Biographer Gabriella Kelly-Davies chats with biographers across the world about the myriad of choices they make while researching, writing and publishing life stories. In every episode, she explores elements of narrative strategy such as structure, use of fiction techniques, facts and truth, beginnings and endings and to what extent the writer interpreted the evidence rather than providing clues and leaving it to readers to do the interpreting themselves. She also asks how they researched their books; how they balanced a subject’s public, personal and inner lives; and ethical issues, such as privacy and revealing secrets.

  1. 2d ago

    Sheryle Bagwell "Letter from Provence: Two Women, Two Centuries and a Village House in France"

    In this latest episode of Biographers in Conversation, Sheryle Bagwell chats with Dr Gabriella Kelly-Davies about Letter from Provence: Two Women, Two Centuries and a Village House in France. Here’s what you’ll discover in this episode: Sheryle Bagwell explains how the chance discovery of a dust-covered volume of Madame de Sévigné’s letters in her Provençal attic became the catalyst for a story she had been unconsciously preparing to write for several decades.  Sheryle reveals that the ‘two women’ of the subtitle are her mother Judith and Madame de Sévigné, a distinction that reframes the emotional architecture of the story. Sheryle describes how Madame de Sévigné, writing before the age of newspapers, effectively functioned as the world’s first blogger, giving her intimate circle and ultimately history, eyewitness accounts of Louis XIV’s court through letters she knew were being read aloud and passed around. Sheryle describes the discovery that her mother Judith and Madame de Sévigné had striking parallels. Both were feisty and both died without their daughters present, which became the emotional spine of the story. Sheryle reflects on writing the book later in life as an intentional choice: ‘I don’t think I could have written this book in mid-career’, she said. ‘I needed the wisdom that comes later in life to honestly reckon with a childhood shaped by domestic violence and a mother who never got to escape it.’ Sheryle closes the story with a letter to her mother written from Provence, which she describes as the first letter she ever wrote to her mother, and the one the entire story was always travelling towards.

    33 min
  2. Jun 3

    Micaela Sahhar "Find Me at the Jaffa Gate: An Encyclopaedia of a Palestinian Family"

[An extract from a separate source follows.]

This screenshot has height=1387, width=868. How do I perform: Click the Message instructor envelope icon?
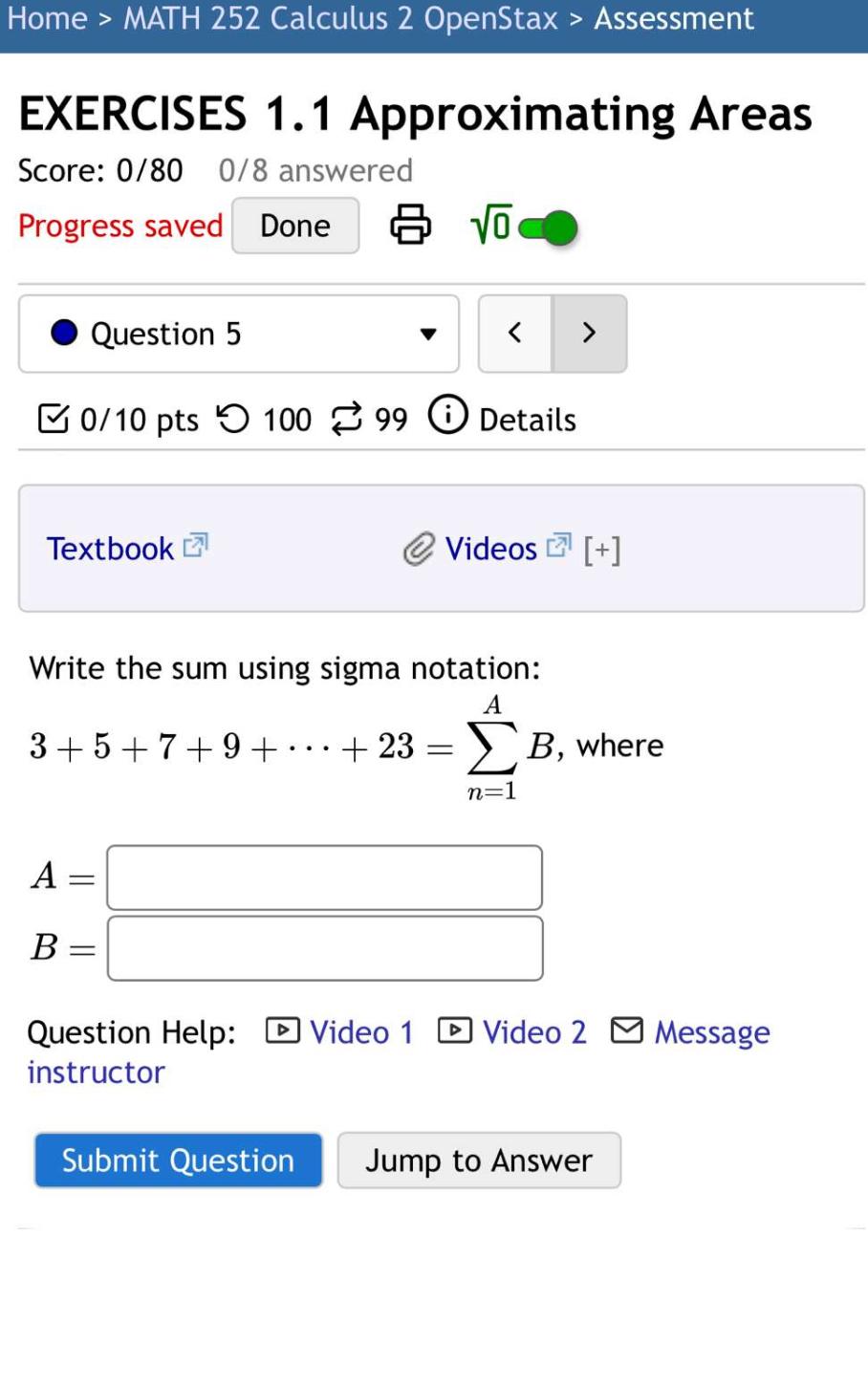627,1030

    In this latest episode of Biographers in Conversation, Dr Micaela Sahhar chats with Dr Gabriella Kelly-Davies about her choices while crafting Find Me at the Jaffa Gate: An Encyclopaedia of a Palestinian Family. Here’s what you’ll discover in this episode: The death of Micaela Sahhar’s grandmother’s last surviving sister created a sense of urgency for Micaela to capture her Palestinian family’s stories before they slipped beyond living memory. With many primary sources destroyed in the 1948 Nakba, Micaela learned to read absence as a form of evidence, drawing on object memory, fragments, photographs, and ephemeral archives to reconstruct what official records could not. Micaela’s grandfather’s late-life oral history tapes were a vital source of historical and family information. They looped between present and past, between stories and digressions and became a structural model for the encyclopaedic, non-linear form of Find Me at the Jaffa Gate. In 2023, Micaela visited Jerusalem to retrace her family’s footsteps through the Old City. She recalls that walking the actual terrain, up hills, distances and ordinary neighbourhoods, brought a present-tense vividness to the story. Find Me at the Jaffa Gate is structured as a 48-entry encyclopaedia spanning four generations of Micaela’s Palestinian family, from the streets of Jerusalem and Bethlehem to the Palestinian community of Melbourne.

    53 min
  3. May 20

    Debra Adelaide "When I Am Sixty-Four"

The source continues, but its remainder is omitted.